Kimi yazarlar vardır yetkin eserlerinin yanında, duruşları, aydın kimlikleriyle de hayata değerler katarlar. Devam etmekte olan 38. Uluslararası İstanbul Kitap Fuarı’nda bu yıl “Onur Yazarı” olarak seçilen ve edebiyatımızda “50 Kuşağı”olarak bilinen kuşağın önde gelen yazarlarından Adnan Özyalçıner böyle bir yazar. Fuarda, kalemini her zaman sınıf bilinciyle; yoksuldan, emekçiden ve mazlumdan yana kullanan Adnan Özyalçıner’in yaşamı ve eserleri üzerine kendisinin de katılımıyla “Edebiyatımızda 50 Kuşağı” teması çerçevesinde çeşitli panel ve söyleşiler düzenleniyor. Halen Türkiye Yazarlar Sendikası Başkanlığı’nı da yürüten Özyalçıner; Onur Yazarlığı’na seçilme sorumluluğunun bilincinde olduğunu belirterek kuşağıyla ilgili şunları söylüyor: “Ben 1950 Kuşağı yazarlarındanım. İnsan hak ve özgürlüklerinin kısıtlandığı; düşünce, sanat ve edebiyatın bugün gibi baskı altında tutulduğu 1950’li yılların yazarıyım. İlk öykü ve şiirlerimizi yayınlamaya başladığımız dönemde öncelikle Demokrat Parti iktidarının karşısındaydık. Aynı zamanda edebiyatın özgürleşmesi için siyasi sınırlamaların dışında bir taraftan sanatsal sınırlamaların -sınırlandırmaların da kalkması- kaldırılması için çaba veriyorduk. Yaşananların, yaşam gerçeğinin bütün boyutlarıyla ortaya konmasından yanaydık. Kısacası iktidarın baskılarına da; sanat ve düşüncenin baskı altına alınmasına da karşı olduk. Hem siyasal hem sanatsal olarak başkaldırıcı bir kuşaktık.
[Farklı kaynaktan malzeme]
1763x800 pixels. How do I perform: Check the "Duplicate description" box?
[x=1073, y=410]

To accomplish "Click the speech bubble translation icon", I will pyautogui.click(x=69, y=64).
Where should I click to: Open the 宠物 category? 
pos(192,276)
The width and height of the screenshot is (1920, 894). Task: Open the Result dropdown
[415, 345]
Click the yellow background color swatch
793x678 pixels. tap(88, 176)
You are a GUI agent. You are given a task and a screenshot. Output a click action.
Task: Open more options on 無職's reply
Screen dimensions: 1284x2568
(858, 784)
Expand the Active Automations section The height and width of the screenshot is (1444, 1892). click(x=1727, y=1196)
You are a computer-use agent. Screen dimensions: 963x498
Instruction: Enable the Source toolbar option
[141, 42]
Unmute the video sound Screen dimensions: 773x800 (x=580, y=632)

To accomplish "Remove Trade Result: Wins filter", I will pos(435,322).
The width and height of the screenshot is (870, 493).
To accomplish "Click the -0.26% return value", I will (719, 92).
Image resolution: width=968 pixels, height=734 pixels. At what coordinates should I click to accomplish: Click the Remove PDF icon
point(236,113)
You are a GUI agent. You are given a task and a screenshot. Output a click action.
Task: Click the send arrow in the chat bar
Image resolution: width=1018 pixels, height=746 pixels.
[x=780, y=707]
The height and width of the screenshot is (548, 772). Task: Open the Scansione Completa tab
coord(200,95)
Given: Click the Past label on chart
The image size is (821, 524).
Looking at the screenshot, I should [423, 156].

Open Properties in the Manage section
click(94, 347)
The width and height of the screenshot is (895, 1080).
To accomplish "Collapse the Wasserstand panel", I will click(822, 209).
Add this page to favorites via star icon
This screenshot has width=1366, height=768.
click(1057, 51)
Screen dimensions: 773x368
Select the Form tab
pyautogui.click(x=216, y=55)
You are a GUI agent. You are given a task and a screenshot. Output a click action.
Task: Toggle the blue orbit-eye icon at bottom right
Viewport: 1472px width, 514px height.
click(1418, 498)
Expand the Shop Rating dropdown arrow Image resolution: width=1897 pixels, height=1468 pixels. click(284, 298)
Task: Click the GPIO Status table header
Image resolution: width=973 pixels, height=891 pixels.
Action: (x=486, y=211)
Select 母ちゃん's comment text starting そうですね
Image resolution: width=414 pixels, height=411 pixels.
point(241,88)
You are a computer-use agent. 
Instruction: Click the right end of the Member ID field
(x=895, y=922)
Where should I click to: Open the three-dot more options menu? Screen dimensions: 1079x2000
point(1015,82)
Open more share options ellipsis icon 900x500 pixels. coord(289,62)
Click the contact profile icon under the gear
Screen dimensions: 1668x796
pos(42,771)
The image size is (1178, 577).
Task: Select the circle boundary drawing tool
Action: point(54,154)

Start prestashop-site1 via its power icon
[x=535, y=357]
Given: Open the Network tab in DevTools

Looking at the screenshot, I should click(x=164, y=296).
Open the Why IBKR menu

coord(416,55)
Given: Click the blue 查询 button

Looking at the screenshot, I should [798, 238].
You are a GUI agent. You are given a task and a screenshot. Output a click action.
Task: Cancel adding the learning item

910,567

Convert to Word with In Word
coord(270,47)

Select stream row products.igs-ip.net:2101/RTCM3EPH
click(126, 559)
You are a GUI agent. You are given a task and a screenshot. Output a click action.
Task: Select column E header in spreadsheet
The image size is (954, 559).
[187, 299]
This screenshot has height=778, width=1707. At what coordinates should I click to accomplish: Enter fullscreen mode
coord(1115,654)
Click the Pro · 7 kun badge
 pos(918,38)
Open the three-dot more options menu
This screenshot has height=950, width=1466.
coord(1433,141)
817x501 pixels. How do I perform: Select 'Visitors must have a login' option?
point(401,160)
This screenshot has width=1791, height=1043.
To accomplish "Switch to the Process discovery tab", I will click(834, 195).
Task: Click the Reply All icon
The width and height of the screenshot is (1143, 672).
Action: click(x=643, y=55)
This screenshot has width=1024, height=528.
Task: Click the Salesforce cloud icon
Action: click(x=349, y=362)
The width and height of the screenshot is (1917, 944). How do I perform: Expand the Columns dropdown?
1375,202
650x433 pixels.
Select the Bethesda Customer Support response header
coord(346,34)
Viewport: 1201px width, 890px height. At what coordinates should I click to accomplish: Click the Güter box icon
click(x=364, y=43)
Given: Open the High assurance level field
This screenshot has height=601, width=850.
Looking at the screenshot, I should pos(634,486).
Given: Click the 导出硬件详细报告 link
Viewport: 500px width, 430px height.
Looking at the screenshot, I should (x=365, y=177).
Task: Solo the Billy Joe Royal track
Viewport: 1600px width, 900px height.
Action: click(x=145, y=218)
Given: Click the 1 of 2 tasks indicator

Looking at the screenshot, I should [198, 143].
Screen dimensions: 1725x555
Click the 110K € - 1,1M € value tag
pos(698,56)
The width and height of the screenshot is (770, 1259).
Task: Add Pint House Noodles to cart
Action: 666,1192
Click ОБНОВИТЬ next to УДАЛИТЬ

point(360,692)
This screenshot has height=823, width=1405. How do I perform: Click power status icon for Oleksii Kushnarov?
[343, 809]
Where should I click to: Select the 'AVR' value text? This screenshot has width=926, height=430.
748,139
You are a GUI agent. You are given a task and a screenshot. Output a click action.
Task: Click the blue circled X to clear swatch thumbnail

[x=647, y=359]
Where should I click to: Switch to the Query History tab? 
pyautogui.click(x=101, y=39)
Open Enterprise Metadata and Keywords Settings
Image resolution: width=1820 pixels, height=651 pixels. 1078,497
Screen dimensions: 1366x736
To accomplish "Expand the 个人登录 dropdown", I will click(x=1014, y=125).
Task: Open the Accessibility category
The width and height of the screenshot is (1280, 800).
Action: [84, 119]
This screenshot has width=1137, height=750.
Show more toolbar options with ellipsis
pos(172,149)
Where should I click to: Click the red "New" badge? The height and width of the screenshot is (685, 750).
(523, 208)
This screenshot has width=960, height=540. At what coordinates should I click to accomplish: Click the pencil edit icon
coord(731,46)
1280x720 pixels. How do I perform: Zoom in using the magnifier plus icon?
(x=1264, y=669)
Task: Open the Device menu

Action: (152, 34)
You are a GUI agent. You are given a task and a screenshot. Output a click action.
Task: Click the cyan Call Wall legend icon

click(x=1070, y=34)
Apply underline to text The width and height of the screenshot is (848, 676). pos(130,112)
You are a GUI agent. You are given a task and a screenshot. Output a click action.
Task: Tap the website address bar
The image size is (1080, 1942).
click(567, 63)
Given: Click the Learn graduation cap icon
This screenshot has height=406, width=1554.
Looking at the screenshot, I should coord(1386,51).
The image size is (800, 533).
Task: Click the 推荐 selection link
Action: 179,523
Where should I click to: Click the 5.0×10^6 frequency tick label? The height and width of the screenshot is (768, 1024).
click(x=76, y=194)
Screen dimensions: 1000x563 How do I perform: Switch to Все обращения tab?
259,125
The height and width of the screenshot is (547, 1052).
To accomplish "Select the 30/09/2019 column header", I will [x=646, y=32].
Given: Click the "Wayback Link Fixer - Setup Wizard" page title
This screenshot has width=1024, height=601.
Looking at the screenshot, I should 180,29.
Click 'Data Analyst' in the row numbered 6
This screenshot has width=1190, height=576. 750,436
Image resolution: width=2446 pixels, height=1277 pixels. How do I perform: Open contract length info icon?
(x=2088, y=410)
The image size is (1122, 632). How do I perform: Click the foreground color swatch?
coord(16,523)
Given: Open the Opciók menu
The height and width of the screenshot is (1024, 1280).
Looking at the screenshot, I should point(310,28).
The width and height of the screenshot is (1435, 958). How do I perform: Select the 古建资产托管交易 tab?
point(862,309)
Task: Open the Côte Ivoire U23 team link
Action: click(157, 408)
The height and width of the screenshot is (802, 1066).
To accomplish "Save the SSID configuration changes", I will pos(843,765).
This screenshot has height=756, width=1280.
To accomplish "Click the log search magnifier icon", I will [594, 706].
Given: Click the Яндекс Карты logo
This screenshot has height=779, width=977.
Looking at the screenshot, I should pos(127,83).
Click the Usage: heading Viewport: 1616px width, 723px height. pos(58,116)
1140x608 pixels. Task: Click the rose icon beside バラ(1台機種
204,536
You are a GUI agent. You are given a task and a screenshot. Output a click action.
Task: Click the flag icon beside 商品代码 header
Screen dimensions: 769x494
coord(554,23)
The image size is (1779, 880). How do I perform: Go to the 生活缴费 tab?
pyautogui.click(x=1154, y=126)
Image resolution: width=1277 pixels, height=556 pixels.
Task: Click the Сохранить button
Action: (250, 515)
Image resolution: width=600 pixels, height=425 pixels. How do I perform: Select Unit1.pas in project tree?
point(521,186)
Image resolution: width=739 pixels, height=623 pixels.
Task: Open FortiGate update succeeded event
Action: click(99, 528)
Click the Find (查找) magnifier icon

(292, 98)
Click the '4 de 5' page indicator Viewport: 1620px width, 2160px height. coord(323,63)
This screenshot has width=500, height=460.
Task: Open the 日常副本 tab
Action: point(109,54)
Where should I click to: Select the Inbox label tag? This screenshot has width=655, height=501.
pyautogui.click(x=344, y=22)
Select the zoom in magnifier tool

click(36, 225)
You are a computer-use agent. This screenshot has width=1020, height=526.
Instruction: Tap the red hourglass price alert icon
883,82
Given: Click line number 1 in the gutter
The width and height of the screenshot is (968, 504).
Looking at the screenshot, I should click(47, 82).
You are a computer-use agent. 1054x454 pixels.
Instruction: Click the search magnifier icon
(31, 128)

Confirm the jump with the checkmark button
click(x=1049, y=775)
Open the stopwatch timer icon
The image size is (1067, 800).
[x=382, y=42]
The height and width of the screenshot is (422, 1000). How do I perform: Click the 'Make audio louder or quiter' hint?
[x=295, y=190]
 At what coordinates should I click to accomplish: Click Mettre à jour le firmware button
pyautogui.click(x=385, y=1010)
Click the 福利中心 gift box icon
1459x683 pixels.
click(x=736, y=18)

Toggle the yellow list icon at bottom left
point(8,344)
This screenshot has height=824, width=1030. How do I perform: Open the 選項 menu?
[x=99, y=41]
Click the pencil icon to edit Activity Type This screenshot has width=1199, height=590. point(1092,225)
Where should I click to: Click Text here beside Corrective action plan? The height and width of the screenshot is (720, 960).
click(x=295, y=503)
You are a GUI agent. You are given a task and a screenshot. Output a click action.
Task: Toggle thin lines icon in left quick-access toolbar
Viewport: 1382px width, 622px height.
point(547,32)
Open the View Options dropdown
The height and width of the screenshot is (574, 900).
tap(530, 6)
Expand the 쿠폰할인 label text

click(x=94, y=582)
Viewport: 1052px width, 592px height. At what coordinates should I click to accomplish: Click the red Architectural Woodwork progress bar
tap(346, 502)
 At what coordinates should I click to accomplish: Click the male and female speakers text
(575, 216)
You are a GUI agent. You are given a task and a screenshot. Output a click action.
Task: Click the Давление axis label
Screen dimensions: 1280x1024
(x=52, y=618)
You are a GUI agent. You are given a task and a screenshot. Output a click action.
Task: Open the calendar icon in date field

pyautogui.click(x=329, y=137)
O gün, bu gündür öykülerimle siyasal, toplumsal, ekonomik, yaşamsal alanda kuşağımın bu tutumunu kültürel bir başkaldırı olarak -sürdürüyorum- sürdüreceğim.”
***
Bir süre İstanbul Üniversitesi Edebiyat Fakültesi Türk Dili ve Edebiyatı Bölümü’ne devam ettiyse de gerek geçim zorlukları, gerekse yaşanan edebiyatla okutulan edebiyatın birbirine ters düşmesi sonucu öğrenimini bıraktı. Çıraklık, manavlık, yöneticilik, katip, dergi ve kitap dağıtıcılığı, düzelticilik gibi birçok işte çalıştı. Öykü yanında deneme ve roman da yazdı. Yazdıklarıyla birçok ödüle değer görüldü. Toplumcu görüşün egemen olduğu, toplumsal çelişkileri işlediği öyküler yazdı. Yaşamın temel çelişmelerini, “küçük insan”ın dünyasındaki yansımalarıyla bulup anlatan bu öyküler, son derece yoğunlaştırılmış bir gerçekliği içerir. ‘Anlatılan olaylar, insanların, çevrelerindeki insanlarla, nesnelerle, bir bütün olarak dünyayla olan ilişkilerinin anlaşılması için bir çerçeve sunarlar. Her öykü, bir çatışma üzerine kurulur ve bu çelişkili yapı, hayatı hareket içinde yansıtır.’ Türkçe edebiyatın çınarlarından, usta kalemi Adnan Özyalçıner’i dört yıl önce kaybettiği yazar eşi, yoldaşı Sennur Sezer’siz anlatmak zor. Özyalçıner; Sennur Sezer’le birlikte geçirdiği yıllarını, edebiyat hayatını ve mücadele tarihinden kesitleri metinleştirerek “Hep Seninle-Sennur’la Konuşmalar” adıyla kitaplaştırdı.
***
Sanatı üzerine çok yazılıp çizildi. Ülkü Tamer, onun sanatı üzerine yazdığı bir yazıda: Onun kolay okunabilen ve ayrıntıları önemseyen bir yazar olduğunu belirterek özgün oluşuna ilişkin şunları söylüyordu: “İyi bir yazar dünyasını ayrıntılarla kurar bence. Adnan’da bu temel özellik hep vardı. Bu özelliği, onun toplumcu öykülerini başka birçok yazarın toplumcu öykülerinden farklı kılıyor. Ayrıcalıklar (Orhan Kemal gibi, Yaşar Kemal gibi sanatçılar) bir yana, “toplumcu yazar” denilince, incelikleri hiç önemsemeden her şeyi en kalın çizgileriyle “takır tukur” anlatanlar geliyor aklımıza. Bunu toplumcu edebiyatın gereği gibi görüyoruz sanki. Çelişkiler mitinglerde nutuk atılır gibi ortaya konmalı, sorunlar kahve sohbetleri diliyle sergilenmeli… Dünya edebiyatının toplumcu dev yazarlarını da görmezden geliyor gibiyiz. Adnan hiçbir zaman bu eğilimde olmadı. Çelişkileri araştırdı, sorunları kurcaladı, insanı anlattı. Ama bunu yaparken kendi özgün dilini yarattı. Sanatçı olduğunu hiç unutmadı.”